**Stated goal:** Copy out the entries that begin at the line containing "Image resolution: width=546" and end after the line containing "Action: [x=31, y=357]".

++++++

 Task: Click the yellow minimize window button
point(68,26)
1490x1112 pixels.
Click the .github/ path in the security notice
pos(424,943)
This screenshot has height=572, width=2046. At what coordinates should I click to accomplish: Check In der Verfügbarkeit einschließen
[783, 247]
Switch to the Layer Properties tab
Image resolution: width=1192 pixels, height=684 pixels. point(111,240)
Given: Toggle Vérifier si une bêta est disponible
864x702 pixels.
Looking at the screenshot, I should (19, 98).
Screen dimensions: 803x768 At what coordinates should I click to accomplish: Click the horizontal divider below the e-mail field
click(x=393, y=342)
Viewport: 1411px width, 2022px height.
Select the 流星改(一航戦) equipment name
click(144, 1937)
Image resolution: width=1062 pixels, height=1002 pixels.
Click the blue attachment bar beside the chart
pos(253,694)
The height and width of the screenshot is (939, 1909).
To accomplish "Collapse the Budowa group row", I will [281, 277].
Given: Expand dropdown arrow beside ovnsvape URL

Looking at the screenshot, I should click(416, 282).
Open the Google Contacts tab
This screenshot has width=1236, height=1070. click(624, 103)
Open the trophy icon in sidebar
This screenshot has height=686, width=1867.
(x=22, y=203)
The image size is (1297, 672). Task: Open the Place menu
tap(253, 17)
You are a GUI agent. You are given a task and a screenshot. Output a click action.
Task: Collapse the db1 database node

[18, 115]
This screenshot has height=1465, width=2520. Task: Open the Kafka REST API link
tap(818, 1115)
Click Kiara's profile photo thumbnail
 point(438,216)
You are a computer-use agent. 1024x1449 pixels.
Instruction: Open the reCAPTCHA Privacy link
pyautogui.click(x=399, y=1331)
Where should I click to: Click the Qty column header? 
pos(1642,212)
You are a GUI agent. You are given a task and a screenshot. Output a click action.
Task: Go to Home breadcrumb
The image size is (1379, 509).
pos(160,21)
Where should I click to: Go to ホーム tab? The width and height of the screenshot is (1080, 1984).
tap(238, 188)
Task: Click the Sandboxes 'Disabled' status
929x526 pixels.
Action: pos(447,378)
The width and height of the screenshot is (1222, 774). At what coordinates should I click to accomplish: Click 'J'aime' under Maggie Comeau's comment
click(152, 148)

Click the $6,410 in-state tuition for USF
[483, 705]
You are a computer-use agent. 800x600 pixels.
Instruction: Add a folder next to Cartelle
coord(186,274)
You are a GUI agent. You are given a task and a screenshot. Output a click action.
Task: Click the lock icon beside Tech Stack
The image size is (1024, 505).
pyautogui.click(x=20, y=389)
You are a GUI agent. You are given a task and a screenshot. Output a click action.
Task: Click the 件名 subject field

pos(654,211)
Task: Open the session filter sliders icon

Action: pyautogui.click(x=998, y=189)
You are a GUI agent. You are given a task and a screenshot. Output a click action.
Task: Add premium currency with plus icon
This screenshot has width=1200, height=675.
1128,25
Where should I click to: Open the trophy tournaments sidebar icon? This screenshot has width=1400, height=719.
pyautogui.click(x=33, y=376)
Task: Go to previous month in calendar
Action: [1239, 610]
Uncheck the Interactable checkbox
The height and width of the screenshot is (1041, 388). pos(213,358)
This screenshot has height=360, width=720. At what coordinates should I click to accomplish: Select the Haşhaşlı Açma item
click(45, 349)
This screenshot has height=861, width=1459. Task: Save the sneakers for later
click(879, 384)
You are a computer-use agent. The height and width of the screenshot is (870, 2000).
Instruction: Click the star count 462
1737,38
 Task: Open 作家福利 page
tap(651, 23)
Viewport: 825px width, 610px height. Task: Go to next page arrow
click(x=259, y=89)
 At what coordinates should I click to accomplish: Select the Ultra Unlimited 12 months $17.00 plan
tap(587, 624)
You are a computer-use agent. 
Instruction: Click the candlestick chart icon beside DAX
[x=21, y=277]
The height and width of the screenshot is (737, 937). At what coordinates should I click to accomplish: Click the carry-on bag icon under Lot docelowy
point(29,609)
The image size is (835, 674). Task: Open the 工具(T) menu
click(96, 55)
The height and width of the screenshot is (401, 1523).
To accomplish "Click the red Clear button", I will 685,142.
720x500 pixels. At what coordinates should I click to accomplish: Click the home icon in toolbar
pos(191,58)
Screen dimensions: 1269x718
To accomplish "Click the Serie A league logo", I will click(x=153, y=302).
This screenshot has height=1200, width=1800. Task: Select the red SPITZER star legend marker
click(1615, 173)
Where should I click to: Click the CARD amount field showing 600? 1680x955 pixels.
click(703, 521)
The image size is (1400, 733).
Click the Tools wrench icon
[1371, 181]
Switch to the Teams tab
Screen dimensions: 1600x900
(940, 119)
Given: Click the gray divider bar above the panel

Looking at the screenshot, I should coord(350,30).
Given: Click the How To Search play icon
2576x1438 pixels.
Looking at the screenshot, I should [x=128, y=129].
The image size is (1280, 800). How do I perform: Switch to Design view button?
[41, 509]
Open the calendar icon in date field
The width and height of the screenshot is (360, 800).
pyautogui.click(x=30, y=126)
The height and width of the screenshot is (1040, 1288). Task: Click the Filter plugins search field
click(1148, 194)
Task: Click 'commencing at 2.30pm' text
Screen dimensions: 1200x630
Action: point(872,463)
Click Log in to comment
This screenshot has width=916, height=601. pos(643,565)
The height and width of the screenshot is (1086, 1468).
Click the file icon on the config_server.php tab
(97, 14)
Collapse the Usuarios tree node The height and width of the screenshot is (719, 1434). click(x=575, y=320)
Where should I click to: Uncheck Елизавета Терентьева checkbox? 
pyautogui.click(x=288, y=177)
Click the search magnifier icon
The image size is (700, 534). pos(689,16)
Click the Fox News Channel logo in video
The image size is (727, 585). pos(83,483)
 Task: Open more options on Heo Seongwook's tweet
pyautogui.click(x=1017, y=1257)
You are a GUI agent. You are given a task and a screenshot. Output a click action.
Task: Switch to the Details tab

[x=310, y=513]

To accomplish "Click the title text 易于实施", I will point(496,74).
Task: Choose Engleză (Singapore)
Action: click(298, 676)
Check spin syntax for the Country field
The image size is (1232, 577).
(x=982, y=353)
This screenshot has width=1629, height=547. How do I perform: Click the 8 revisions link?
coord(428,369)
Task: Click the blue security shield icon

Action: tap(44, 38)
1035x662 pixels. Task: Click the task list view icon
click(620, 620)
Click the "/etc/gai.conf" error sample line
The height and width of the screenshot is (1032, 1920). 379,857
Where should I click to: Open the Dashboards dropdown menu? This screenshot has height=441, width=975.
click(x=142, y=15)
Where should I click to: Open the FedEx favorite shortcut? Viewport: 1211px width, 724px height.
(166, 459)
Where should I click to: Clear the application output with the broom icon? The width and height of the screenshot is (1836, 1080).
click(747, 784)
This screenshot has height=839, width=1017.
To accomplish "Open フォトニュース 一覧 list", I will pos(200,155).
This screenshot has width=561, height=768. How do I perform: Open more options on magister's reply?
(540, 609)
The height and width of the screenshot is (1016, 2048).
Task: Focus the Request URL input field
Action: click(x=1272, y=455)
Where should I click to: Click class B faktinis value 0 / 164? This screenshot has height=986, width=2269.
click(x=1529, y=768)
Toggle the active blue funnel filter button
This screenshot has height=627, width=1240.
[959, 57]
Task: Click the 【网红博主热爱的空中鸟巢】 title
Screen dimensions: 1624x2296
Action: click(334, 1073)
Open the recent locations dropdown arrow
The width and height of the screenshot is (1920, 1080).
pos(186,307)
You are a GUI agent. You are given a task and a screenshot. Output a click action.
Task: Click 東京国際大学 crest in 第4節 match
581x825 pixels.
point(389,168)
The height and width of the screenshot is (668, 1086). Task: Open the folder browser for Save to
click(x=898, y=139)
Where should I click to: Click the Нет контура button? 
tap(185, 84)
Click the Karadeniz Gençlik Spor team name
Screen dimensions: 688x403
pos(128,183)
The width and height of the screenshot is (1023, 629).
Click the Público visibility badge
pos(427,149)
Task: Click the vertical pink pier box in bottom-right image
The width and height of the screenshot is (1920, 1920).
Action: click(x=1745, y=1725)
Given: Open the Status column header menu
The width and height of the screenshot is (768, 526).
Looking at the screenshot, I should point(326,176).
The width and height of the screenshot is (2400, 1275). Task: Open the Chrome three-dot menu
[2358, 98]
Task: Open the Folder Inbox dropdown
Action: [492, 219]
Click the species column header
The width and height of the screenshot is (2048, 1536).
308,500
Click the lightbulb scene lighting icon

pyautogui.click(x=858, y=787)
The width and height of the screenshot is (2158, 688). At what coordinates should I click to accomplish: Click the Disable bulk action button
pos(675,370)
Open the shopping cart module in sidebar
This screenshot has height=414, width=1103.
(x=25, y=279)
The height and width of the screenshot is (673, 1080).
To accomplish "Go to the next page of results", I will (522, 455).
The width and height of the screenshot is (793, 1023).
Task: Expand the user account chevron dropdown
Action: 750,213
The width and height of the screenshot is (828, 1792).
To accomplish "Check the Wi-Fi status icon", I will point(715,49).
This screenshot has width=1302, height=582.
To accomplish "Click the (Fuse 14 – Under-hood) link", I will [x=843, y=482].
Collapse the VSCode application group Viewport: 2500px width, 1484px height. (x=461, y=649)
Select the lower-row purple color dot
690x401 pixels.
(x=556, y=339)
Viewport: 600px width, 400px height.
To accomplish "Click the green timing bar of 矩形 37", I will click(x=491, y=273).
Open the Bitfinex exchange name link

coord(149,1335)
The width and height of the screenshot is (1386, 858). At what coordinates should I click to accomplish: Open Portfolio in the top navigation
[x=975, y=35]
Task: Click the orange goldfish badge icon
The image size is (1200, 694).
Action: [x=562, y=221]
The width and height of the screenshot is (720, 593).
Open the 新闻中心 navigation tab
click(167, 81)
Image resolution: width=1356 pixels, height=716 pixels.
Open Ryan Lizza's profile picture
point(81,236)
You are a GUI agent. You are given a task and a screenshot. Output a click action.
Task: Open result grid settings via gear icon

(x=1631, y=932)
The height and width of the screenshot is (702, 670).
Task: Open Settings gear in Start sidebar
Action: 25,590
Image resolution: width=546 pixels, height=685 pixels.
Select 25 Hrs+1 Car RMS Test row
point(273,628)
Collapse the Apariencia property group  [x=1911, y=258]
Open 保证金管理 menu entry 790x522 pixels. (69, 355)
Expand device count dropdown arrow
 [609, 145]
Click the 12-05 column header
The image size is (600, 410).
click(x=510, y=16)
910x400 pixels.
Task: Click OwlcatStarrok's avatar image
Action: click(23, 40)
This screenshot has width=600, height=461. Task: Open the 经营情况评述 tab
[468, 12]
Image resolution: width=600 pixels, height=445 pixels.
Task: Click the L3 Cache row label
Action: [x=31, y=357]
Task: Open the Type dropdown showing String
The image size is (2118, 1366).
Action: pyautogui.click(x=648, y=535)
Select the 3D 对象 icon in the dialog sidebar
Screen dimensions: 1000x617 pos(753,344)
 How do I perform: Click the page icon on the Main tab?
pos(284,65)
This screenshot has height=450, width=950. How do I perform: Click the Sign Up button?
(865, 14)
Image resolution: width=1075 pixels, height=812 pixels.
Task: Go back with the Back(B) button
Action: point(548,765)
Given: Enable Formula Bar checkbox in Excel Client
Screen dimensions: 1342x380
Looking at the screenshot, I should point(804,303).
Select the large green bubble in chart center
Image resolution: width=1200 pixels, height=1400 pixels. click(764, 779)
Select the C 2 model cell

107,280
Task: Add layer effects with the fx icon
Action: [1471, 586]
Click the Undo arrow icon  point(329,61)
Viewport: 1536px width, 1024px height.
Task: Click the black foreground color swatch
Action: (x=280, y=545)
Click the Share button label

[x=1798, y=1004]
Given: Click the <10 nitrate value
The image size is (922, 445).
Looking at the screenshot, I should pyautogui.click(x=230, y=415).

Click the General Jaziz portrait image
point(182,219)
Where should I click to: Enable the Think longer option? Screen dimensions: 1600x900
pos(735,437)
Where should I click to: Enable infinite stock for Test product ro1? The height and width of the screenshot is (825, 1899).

++++++

**The response:**
Image resolution: width=546 pixels, height=685 pixels.
Select 25 Hrs+1 Car RMS Test row
point(273,628)
Collapse the Apariencia property group  [x=1911, y=258]
Open 保证金管理 menu entry 790x522 pixels. (69, 355)
Expand device count dropdown arrow
 [609, 145]
Click the 12-05 column header
The image size is (600, 410).
click(x=510, y=16)
910x400 pixels.
Task: Click OwlcatStarrok's avatar image
Action: click(23, 40)
This screenshot has width=600, height=461. Task: Open the 经营情况评述 tab
[468, 12]
Image resolution: width=600 pixels, height=445 pixels.
Task: Click the L3 Cache row label
Action: [x=31, y=357]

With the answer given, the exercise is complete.